Thunder and Lightning
Aufführung der Englisch Theater AG des Gymnasium Osterode:
Das Stück, das 1952 seine Uraufführung hatte, ist eine Antwort Arthur Millers auf die McCarthy Anhörungen in den USA, jetzt ist es ein Gleichnis für jede Art von Massenwahn und Kollektivhysterie, die heute in der Politik nicht weniger gefährlich sind als 1692 in der Religion.

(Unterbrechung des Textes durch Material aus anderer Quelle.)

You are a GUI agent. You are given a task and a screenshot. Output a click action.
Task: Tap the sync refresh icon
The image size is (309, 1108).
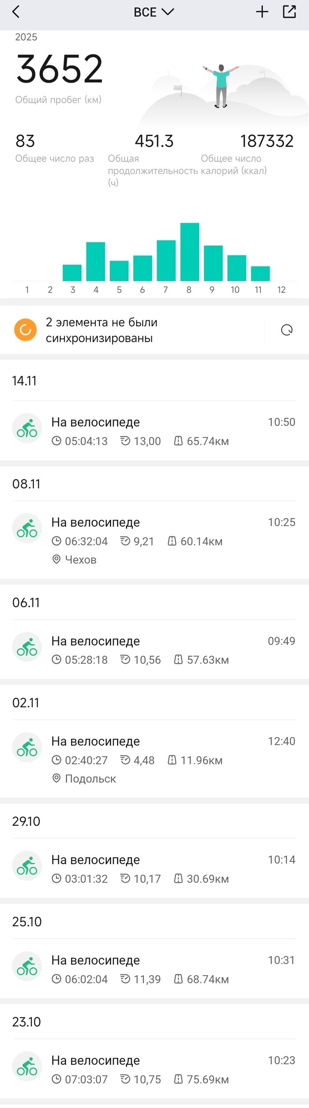point(286,330)
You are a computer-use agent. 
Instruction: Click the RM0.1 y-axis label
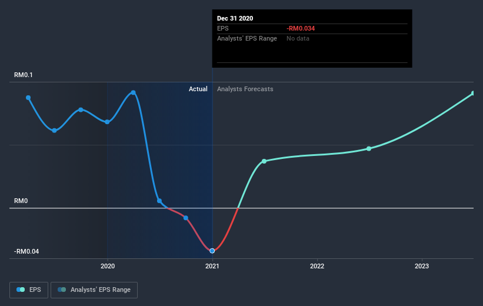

Die Handlung spielt in der von neu-englischen Puritanern bewohnten Stadt Salem. Der bigotte Pfarrer Parris ist voller Furcht, dass seine Feinde den allgemein umgehenden Hexenglauben dazu benutzen, sein eigenes Haus in Verdacht zu bringen, denn er hat seine Tochter Betty, seine Nichte Abigail und andere junge Mädchen tanzend - einige sogar nackt - zu der Musik der Negersklavin Tituba im Wald vorgefunden, ein Zeichen für das Bündnis mit dem Teufel.

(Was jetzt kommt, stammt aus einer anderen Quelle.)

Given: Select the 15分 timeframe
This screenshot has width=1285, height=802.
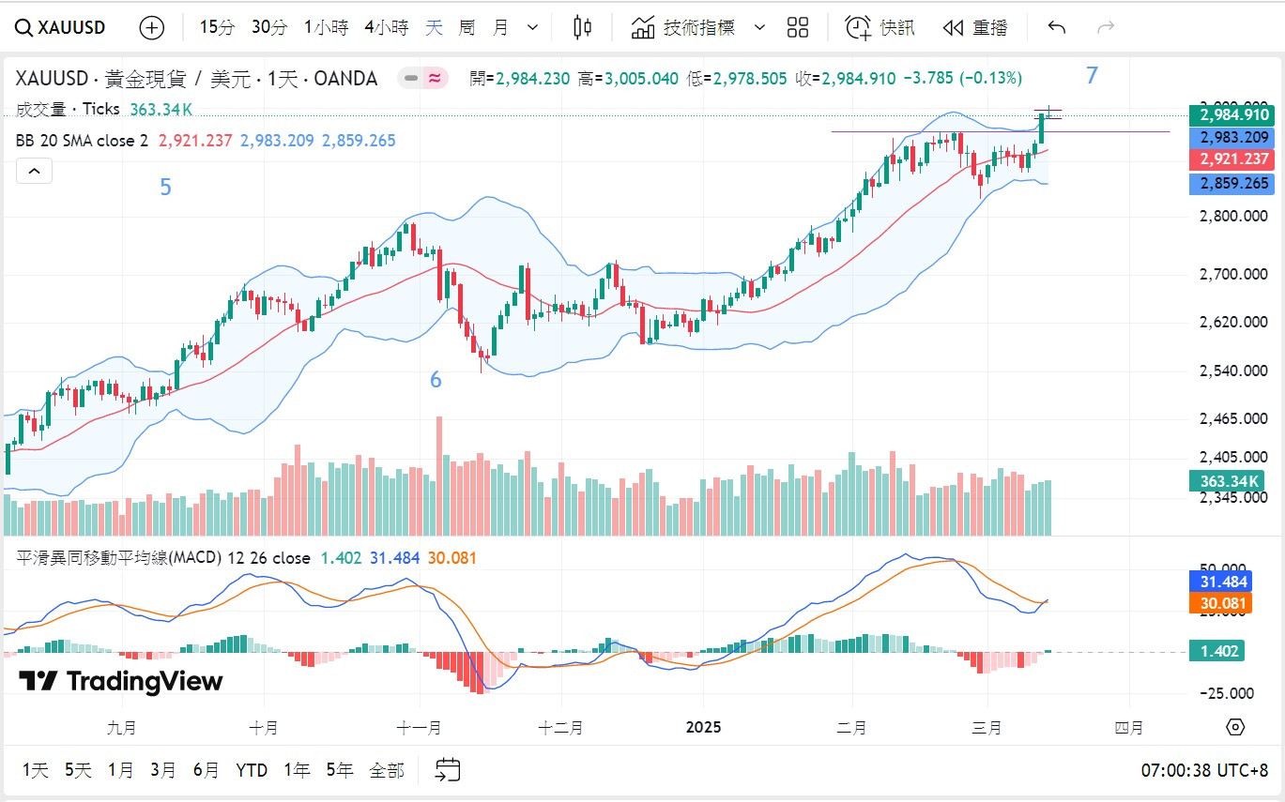Looking at the screenshot, I should tap(217, 27).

Betty ist in einen Tiefschlaf gefallen und alle Mädchen fürchten drakonische Strafen. Abigail, die ein Verhältnis mit dem Bauern John Proctor hatte und die besonders hysterisch ist, weil sie Proctors Frau Elisabeth den Tod wünscht, stachelt bei den Nachforschungen durch den Kirchenvertreter Hale dessen Neugier an und nennt viele Namen von bis dahin unbescholtenen Bürgern, unter anderem auch die von Elisabeth Proctor und Rebecca Nurse.
Diese werden von nun an verdächtigt, mit dem Teufel im Bunde zu stehen und darauf steht die Todesstrafe.
John Proctor hat sich von Abigail abgewendet, was deren Rache und Hysterie noch weiter ankurbelt. Er bereut seine Untreue zutiefst.
In den Verhören von Hale "gestehen" Abigail und auch andere Mädchen. So fällt der Verdacht von ihnen ab und sie sind nun die mächtigen Kronzeugen des Geschehens, das unter ihrer willkürlichen Regie seinen dramatischen Verlauf nimmt.
Elisabeth wird denunziert und verhaftet und John Proctor setzt alles daran, seine Frau zu retten. Vor Gericht gibt er selbst den Ehebruch zu, um die niederen Motive Abigails aufzudecken. Dies nützt aber gar nichts, da der Richter Danforth den Aussagen der Mädchen eher glaubt als Proctor. Dieser wird nun auch verdächtigt, mit dem Teufel verbündet zu sein.
Das Stück nimmt ein dramatisches Ende, das jeder Interessierte in der Stadthalle selbst verfolgen kann. Die Aufführung findet am 28. 6. um 19.30 Uhr in der Stadthalle Osterode statt. Karten (4€ Erwachsene und 2€ Schüler) gibt es in der Stadthalle im Vorverkauf und an der Abendkasse und im Tilman-Riemenschneider-Gymnasium Osterode. Die Schüler und Schülerinnen, die seit einem Jahr nicht nur an dem AG Termin, sondern auch an vielen Wochenenden und auch Ferientagen proben, hoffen auf einen regen Besuch, um ihre Auseinandersetzung mit einem schwierigen, spannenden Thema einer breiten Öffentlichkeit präsentieren zu können.